英語では、public relationsと言いますが、略してPR。
PRという略語は、私たちにとってなじみ深いものです。
どちらかというと、宣伝に近いニュアンスで使われていますが、本来はパブリックリレーションズというように、広く公に自分の信頼と理解を得ようとする活動です。
福島原発事故は、野田前首相の「収束宣言」にもかかわらず、まだ収束にはほど遠い状況で、最近も海への汚染水の流出が深刻な事態であることが分かりました。
「1リットル当たり23億5千万ベクレル」という高濃度の放射性セシウムが、敷地海側のトレンチ(地下道)にたまっていた水から検出されたことを、7月27日に東京電力が発表しました。

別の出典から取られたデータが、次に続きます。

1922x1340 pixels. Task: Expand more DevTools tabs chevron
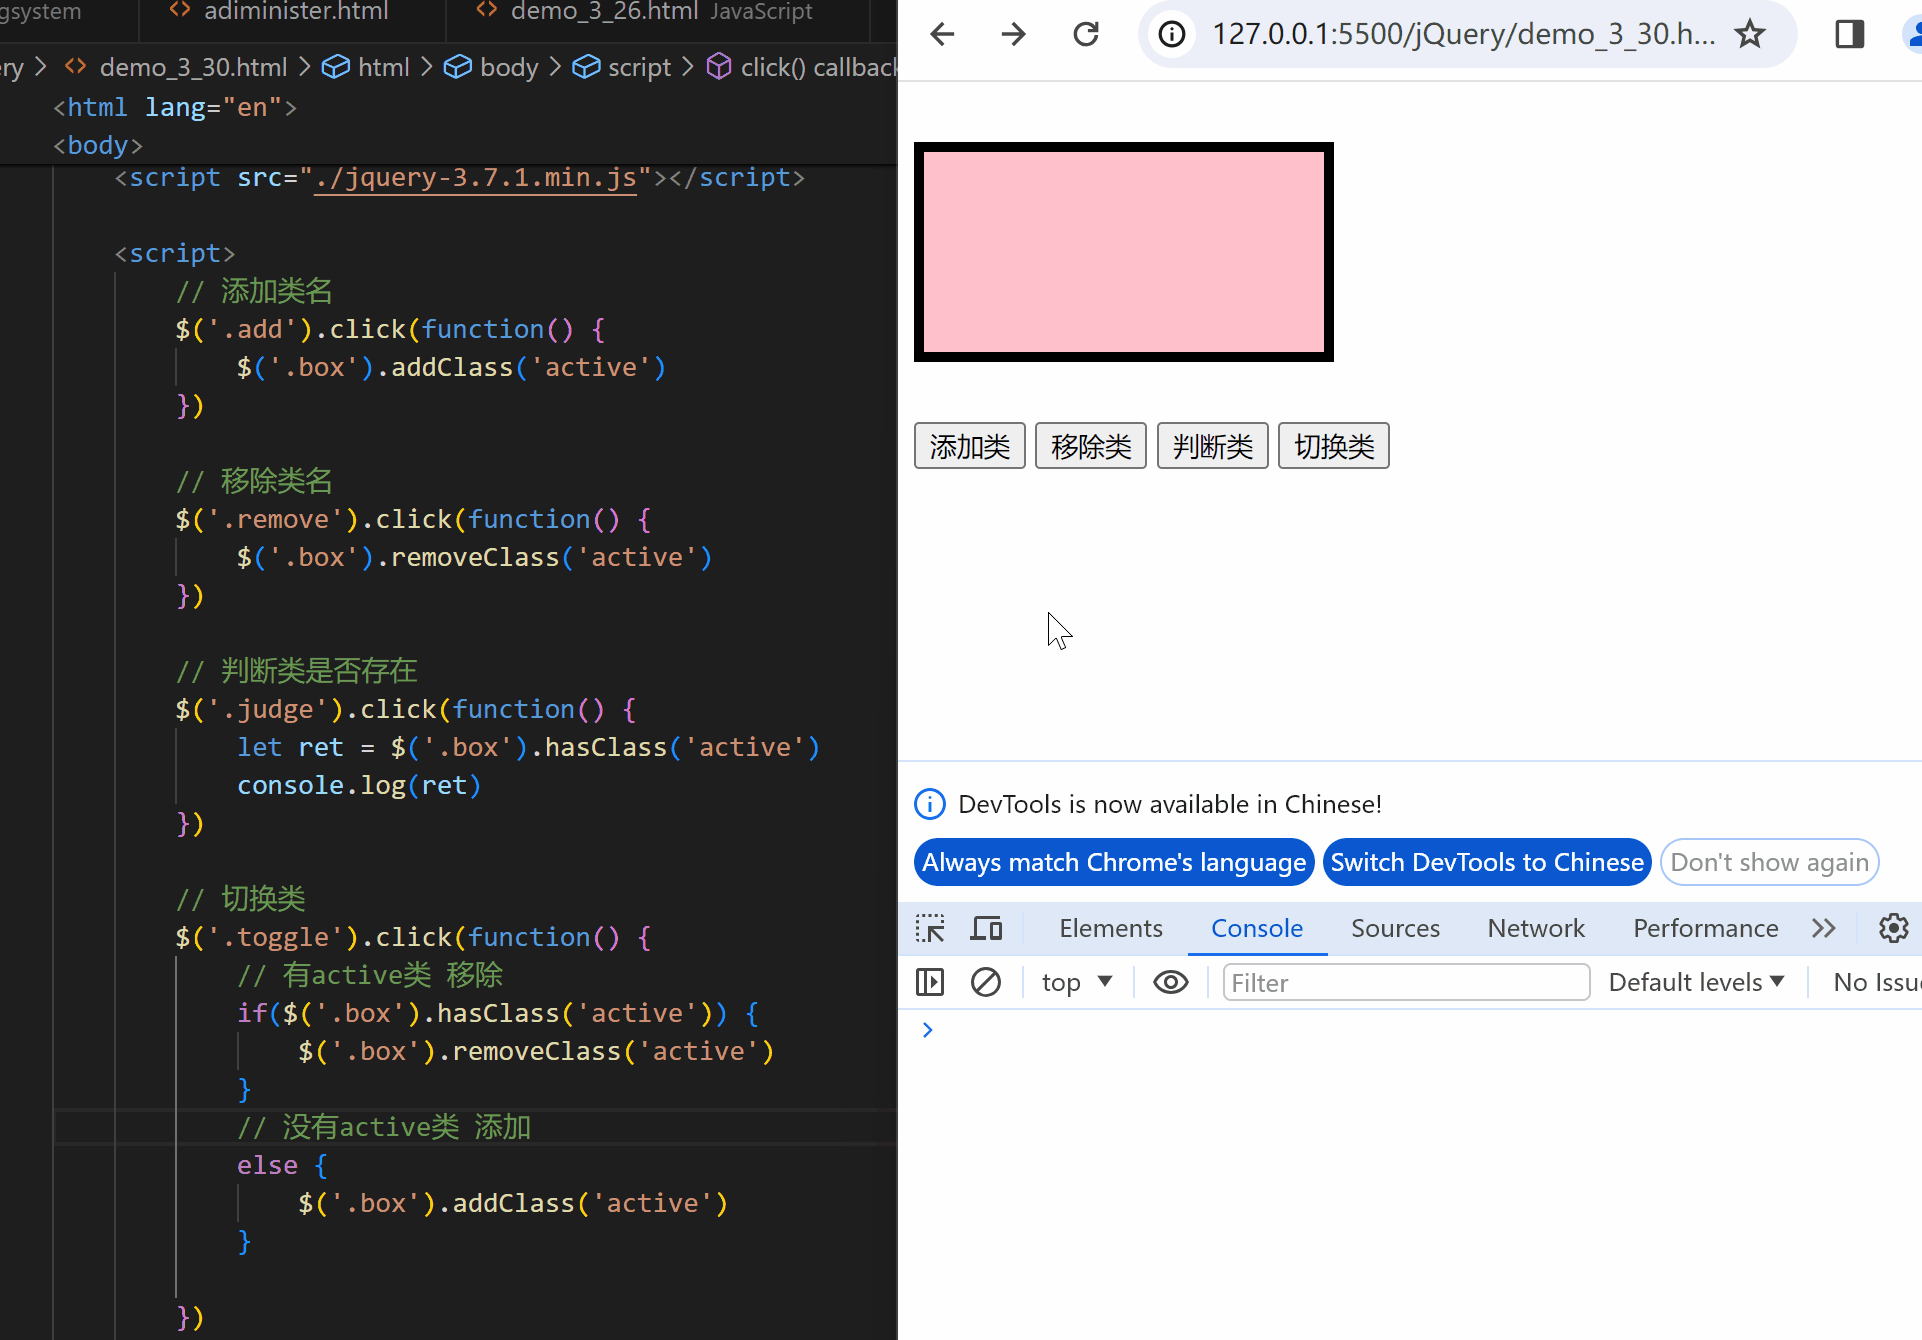coord(1823,928)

5月以降、観測用井戸で高濃度汚染水の検出が相次いでいましたが、東電は海への漏出をなかなか認めず、公表が遅れていたと言わざるを得ません。
そのため、規制委が自ら対策の検討に乗り出すことになったと報じられています。
東京電力の広報は、深刻な事態にもかかわらず、なるべく軽微なものという印象を与えようという姿勢が見え見えです。
汚染水が海へ漏出している問題についても、「地下水が開渠内の海水と行き来している」というような一読しただけでは何のことか良く分からないような表現をしていました。

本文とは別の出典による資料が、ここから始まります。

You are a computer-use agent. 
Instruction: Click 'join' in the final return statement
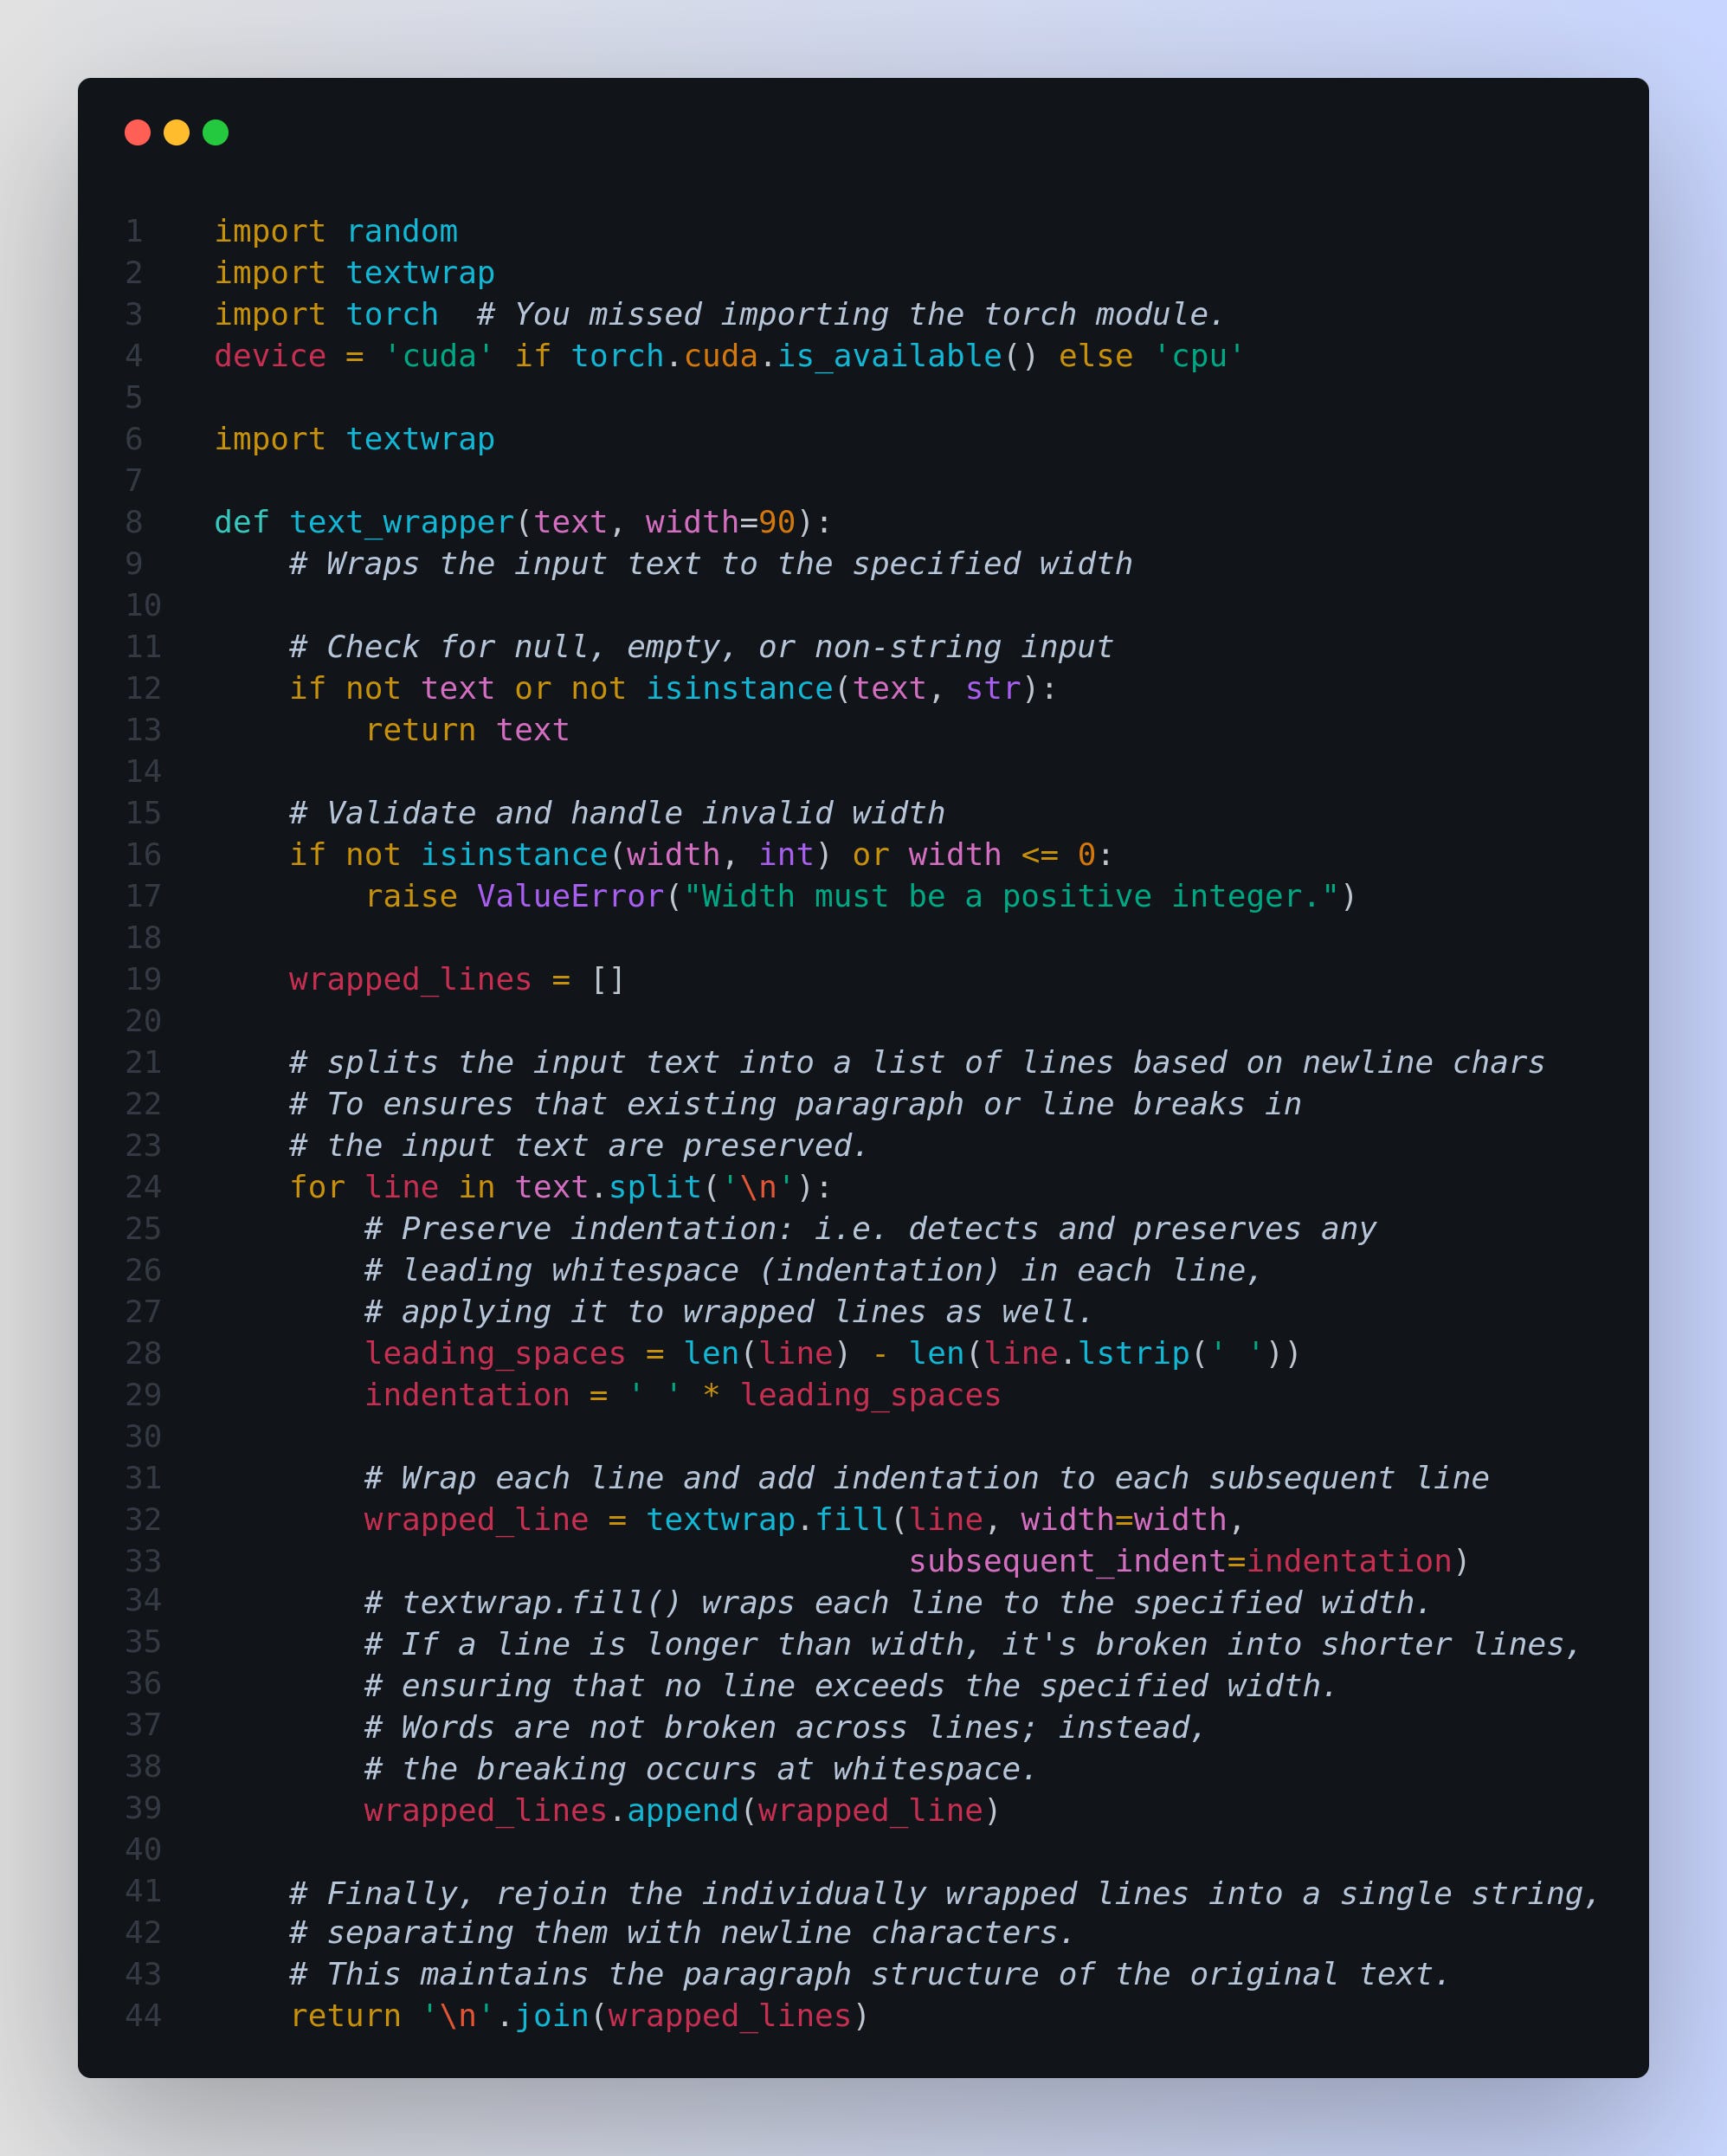point(552,2015)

あるいは3号機建屋から昇っている湯気については、「PCVから大気への直接アウトリーク」と表現してました。
一部の専門家を除いて、どういう現象か理解できる人は少ないでしょう。
これは、格納容器の内部の気体が外部に漏れている」ことです。
このような表現は、大震災発生の初期の官邸の発表を思い出させます。
福島原発事故が起きた当初の官邸の発表を思い出さざるを得ませんでした。
・福島第一原発で、何らかの爆発的事象があった
・放射能の濃度は直ちに健康被害を引き起こすレベルではない
・サプレッションプールと呼ばれる箇所に欠損がみられる
・・・・・・
1回聞いただけでは、深刻な事態なのかどうか分からない・・・・・・
後で、「国民がパニックに陥らないようにストレートな表現を避けた」というような言い訳(?)を聞きました。
確かにパニックは起こさなかったでしょうが、政権に対する深い不信感が残ったのではないでしょうか。
総選挙と参院選という2回の国政選挙で、民主党が惨敗ともいうべき結果に終わったのは、この不信感が原因であるように思います。
わざわざ分かり難くすることを、カモフラージュといいます。
日本語では迷彩。
自衛隊の戦闘服などに使われるパターンです。
情報に迷彩を施したのが暗号です。
有名な暗号小説に、シャーロック・ホームズの『踊る人形』というものがあります。
下図のような、一見すると何の意味がないような人形の絵が、メッセージを伝えるものだったという内容です。
暗号は、そのルールを知っている人だけに意味を伝えるものです。
一般の人には、その意味が分かりにくいものほど良くできた暗号ということになります。
東電の広報は、公に自分の信頼と理解を得るどころか、不信感の種を蒔いているようなものではないでしょうか。